Thursday, April 27, 2006

So much reading, so little time...

In August, I’ll be in Anaheim for L.A.con IV, the 64th World Science Fiction Convention, which means I can vote in this year’s Hugo Awards. Which in turn means I have a lot of reading to do before the July 31 ballot deadline. So during the next few weeks, I’ll reflect on some of that reading as I plow through the nominees.

I’ll begin today with the “Best Short Story” category.

Most of this year’s nominees aren’t especially good. In fact, it’s a shame nothing was nominated from Escape Pod, the weekly sci-fi podcast magazine; I can think of at least a half-dozen Escape Pod originals that are better than three of these Hugo nominees. Ah well...

Mike Resnick has been nominated in the past for 27 Hugos and has won 5, including last year’s “Best Short Story.” But “Down Memory Lane” (Asimov’s, Apr/May 2005), a sweet story about dealing with Alzheimer’s, is ultimately forgettable. And its style is perhaps too derivative of Daniel Keyes' classic Flowers for Algernon.

First-time nominee Margo Lanagan’s “Singing My Sister Down” (Black Juice, Allen & Unwin; Eos) is a well-crafted vignette about community intolerance, but it left me with a sense of “been there, done that.” Ho hum. And the less said about Michael A Burstein’s “Seventy-Five Years” (Analog, Jan/Feb 2005), an extremely lightweight attempt at political and social commentary, the better.

David D. Levine has one previous Hugo nomination, and his “Tk’tk’tk” (Asimov’s, Mar 2005) is a clever and entertaining story about how a planet-hopping salesman finally succumbs to interstellar culture shock.
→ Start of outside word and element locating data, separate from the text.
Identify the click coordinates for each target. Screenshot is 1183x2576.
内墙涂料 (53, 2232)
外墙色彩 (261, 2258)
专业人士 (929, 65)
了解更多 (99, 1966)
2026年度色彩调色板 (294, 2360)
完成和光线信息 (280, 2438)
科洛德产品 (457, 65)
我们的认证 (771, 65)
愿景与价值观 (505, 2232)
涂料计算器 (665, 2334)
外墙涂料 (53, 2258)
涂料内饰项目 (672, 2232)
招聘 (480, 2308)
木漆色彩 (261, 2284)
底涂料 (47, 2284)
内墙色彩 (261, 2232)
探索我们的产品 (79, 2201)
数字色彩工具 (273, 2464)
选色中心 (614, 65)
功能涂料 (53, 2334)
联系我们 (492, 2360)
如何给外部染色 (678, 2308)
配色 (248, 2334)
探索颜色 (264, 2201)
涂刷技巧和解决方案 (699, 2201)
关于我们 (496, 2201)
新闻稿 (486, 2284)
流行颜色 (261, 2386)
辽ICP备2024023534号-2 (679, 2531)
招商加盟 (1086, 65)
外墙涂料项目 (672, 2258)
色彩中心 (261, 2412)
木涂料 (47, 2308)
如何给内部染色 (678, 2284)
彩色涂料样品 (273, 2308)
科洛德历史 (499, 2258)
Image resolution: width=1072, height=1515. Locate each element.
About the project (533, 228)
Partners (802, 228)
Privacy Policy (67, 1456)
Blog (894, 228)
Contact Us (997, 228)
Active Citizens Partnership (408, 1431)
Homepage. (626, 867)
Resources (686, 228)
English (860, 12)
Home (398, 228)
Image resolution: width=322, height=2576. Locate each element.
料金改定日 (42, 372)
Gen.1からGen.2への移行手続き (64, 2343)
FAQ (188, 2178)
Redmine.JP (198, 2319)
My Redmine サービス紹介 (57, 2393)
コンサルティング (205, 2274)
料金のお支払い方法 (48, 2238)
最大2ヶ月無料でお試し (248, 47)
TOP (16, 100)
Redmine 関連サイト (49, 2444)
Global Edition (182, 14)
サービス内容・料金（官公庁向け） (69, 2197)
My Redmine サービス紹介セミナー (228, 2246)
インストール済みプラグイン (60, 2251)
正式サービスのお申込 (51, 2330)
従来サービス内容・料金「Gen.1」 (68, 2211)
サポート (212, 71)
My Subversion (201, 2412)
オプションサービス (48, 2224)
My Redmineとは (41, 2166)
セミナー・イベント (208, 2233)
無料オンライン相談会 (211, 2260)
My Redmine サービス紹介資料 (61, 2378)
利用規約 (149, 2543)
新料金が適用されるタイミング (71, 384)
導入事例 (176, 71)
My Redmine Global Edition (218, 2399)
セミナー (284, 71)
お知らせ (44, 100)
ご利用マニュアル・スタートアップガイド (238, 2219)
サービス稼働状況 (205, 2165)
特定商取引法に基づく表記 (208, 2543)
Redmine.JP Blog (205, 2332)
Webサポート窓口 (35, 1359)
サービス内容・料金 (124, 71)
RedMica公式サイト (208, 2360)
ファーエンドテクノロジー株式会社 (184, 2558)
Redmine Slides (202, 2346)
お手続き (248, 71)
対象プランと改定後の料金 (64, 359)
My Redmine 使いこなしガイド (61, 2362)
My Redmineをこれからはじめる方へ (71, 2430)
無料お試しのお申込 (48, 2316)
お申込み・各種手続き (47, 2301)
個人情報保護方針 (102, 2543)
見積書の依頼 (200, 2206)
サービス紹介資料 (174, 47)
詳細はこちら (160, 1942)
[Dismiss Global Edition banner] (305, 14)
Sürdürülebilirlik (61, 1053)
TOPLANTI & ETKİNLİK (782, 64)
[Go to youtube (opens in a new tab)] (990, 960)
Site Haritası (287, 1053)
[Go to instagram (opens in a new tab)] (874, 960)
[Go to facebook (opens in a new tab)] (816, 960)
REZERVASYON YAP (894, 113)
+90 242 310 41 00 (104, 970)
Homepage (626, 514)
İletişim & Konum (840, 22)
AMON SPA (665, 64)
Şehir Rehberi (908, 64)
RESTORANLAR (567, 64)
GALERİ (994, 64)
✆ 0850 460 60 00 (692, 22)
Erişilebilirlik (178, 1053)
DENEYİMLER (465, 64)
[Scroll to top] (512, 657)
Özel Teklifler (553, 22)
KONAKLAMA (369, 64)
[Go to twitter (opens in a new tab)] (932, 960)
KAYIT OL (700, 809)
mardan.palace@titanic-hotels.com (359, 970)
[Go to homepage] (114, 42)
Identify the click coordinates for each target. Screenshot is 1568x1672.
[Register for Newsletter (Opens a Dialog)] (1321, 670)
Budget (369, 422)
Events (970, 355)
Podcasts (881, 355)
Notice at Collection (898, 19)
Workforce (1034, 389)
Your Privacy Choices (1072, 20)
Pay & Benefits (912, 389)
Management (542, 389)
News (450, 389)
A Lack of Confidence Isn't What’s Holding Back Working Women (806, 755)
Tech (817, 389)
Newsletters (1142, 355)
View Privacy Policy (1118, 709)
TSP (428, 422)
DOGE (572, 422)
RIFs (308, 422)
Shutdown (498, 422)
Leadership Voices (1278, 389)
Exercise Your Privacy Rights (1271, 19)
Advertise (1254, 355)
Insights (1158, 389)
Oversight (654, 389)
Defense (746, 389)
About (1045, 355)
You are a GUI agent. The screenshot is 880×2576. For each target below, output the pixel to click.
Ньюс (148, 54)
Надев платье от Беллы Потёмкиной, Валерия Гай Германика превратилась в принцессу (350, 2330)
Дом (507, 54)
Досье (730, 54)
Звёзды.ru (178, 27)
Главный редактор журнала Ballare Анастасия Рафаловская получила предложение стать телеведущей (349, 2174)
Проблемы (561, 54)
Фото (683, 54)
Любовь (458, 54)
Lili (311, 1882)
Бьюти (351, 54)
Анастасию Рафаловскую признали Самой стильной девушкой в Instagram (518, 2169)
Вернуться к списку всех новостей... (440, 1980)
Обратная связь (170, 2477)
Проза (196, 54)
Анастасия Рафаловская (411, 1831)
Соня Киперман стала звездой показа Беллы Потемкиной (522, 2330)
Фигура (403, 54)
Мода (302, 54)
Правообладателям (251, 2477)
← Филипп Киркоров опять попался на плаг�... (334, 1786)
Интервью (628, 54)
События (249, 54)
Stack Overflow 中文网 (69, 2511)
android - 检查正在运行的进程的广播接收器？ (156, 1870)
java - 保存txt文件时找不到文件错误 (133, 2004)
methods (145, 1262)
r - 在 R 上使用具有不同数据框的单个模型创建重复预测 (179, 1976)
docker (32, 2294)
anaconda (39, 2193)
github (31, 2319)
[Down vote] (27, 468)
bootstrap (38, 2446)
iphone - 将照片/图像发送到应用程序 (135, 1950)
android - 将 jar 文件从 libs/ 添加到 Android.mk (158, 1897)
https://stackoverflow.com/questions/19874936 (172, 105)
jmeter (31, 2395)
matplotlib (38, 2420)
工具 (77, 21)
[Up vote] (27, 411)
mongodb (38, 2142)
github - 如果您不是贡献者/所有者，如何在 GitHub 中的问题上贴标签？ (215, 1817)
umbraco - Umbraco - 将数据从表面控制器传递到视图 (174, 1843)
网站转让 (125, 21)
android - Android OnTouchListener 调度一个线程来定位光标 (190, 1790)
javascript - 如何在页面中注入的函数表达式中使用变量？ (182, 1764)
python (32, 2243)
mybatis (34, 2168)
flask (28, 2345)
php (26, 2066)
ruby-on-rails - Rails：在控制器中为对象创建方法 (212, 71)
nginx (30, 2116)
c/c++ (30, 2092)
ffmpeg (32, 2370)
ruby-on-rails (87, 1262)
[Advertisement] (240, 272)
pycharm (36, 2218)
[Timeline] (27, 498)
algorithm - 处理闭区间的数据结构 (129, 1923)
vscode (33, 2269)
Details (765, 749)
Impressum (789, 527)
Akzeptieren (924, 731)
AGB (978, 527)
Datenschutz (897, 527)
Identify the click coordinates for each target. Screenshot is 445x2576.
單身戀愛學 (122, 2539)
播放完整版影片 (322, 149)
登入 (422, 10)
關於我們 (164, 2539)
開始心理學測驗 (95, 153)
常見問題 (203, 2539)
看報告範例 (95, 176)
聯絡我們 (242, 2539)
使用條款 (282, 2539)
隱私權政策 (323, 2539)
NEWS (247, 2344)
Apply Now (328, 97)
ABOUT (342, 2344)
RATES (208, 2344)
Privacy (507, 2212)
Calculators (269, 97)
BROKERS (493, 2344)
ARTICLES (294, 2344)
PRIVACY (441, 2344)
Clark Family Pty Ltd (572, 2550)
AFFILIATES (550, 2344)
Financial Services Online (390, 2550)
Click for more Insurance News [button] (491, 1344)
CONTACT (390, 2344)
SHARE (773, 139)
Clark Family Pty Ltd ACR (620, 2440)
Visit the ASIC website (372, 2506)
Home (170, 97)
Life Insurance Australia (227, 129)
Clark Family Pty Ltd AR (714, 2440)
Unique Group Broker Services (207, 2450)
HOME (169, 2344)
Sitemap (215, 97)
I liked it very much. But among the 2006 Hugo short story choices, I think this year’s real standout is first-time nominee Dominic Green’s “The Clockwork Atom Bomb” (Interzone, May/June 2005). Green details a frustrating week in the life of a post-War UN weapons inspector, and he kept me captive right up to the story’s punchy end. “The Clockwork Atom Bomb” is a keeper and will get my top vote for “Best Short Story” this year, followed by “Tk’tk’tk.”

1 Comments:

At 8:01 PM, Anonymous Anonymous said...

G'day Wal! I still reckon the best SciFi short story anthologies EVER WRITTEN are Dangerous Visions 1 & II, edited by Harlan Ellison in the seventies.